玄関土間収納SCL(シューズクローゼット)に当たり前のように引戸が付いているけど、本当に要る?使う?いつ閉めるの?という話。
てんこ盛り業務に追われ、前回記事から間が開いてしまいましたが
前回記事に引き続き、新居に住み始めて1年経過した「間取り相談OBのお客様K妻さん」の住み心地の感想の話。
K妻さんちの基本情報
- 愛媛県在住
- 夫婦+子供二人(当時2歳、妊娠中)
- 夫婦フルタイム共働き
- 地元ビルダーと1年かけ10回以上間取り作成済み
- 間取り決定までゆとりなし
住み心地最高!とおっしゃるK妻さんなんだけど、間取り相談では「よくみかけるポイント」で悩んでおられた。
それは玄関土間収納の使い方。
靴を履かないと靴を取りに行けない…
改善させると収納力が半減…
隣り合うトイレドア問題…
これらの悩みをKご夫妻さまと間取り相談で一緒に間取りを磨き上げ「住み心地最高!」となった。

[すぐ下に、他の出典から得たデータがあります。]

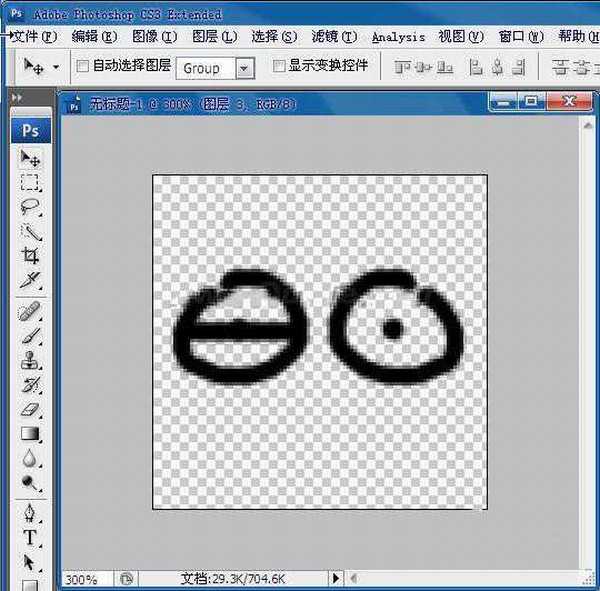Click the align top edges button
This screenshot has width=600, height=591.
pyautogui.click(x=403, y=67)
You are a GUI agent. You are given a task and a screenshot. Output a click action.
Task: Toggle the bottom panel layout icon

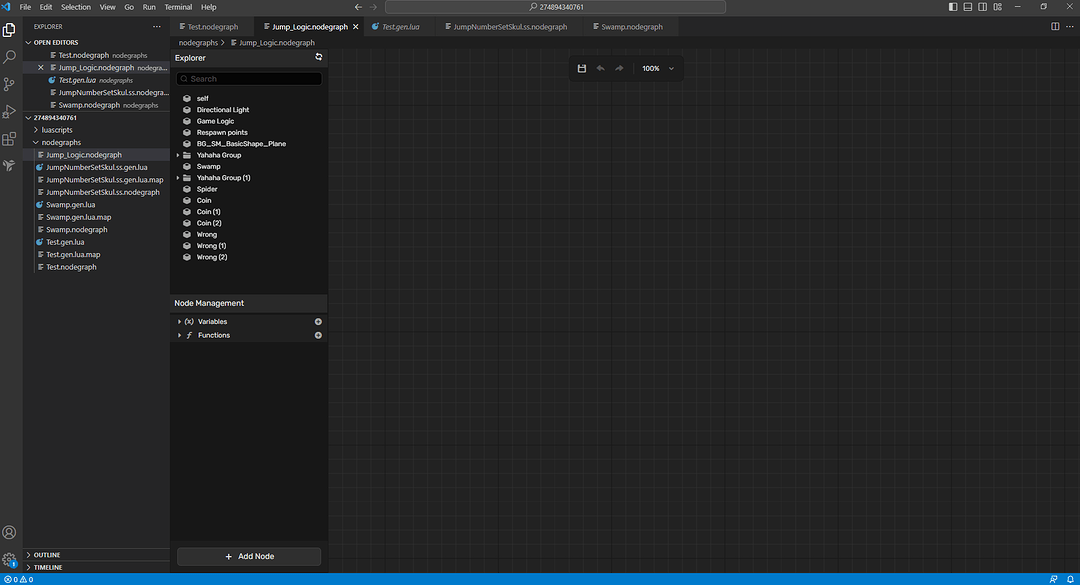coord(968,7)
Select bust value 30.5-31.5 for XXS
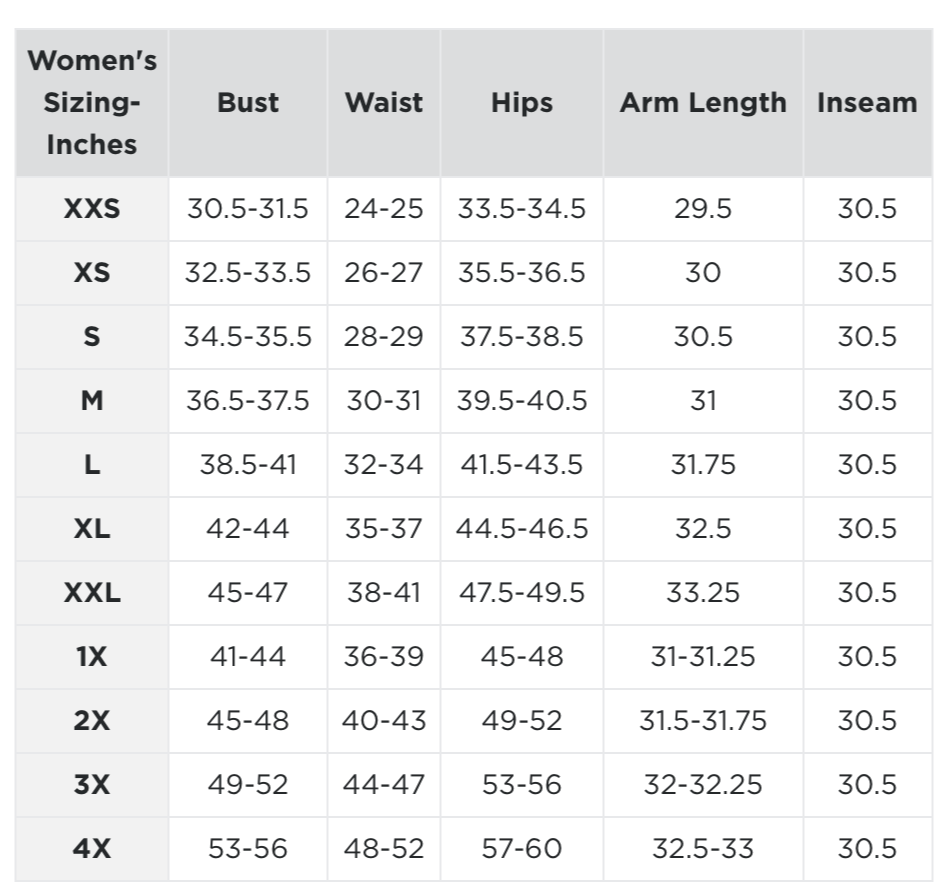 click(x=248, y=209)
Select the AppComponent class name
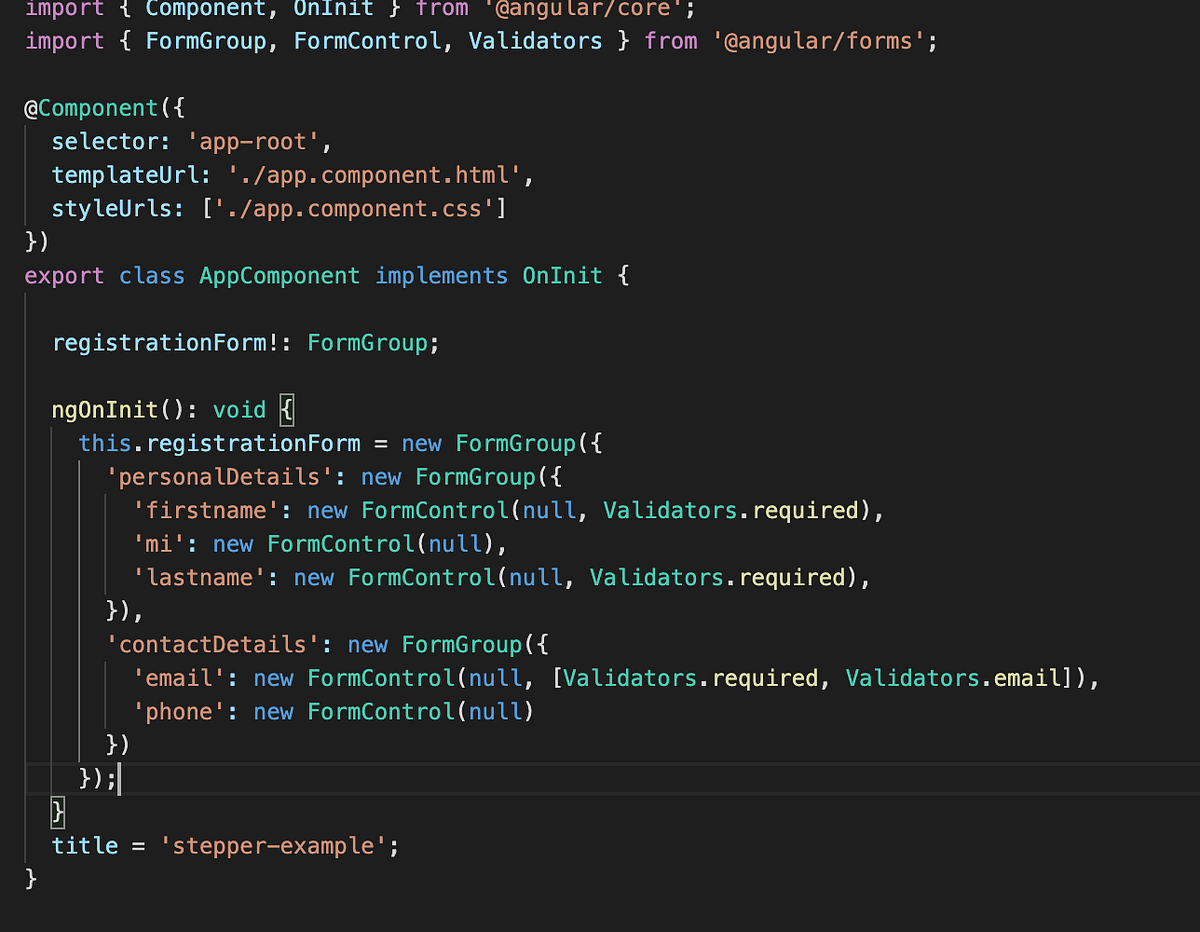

住み心地報告を沢山くださったのだが、特によかったと思ったことを箇条書きにしてくださった。
↑沢山くださったが、実はこれで半分(笑)
・トイレドアを引戸にできたこと。
・シューズクロークにロールスクリーンをつけなかったこと。
今回、この2点の経緯をご紹介。
まずは、K妻さんちの当初の原案がコチラ↓
↑あなたの間取りだとして、何か思うことはありますか?
①②に片引戸があり、SCL内(赤枠)は全部土間。
③トイレはドア。
という計画。
この間取りに対し、K妻さんの当初の悩みは2つ。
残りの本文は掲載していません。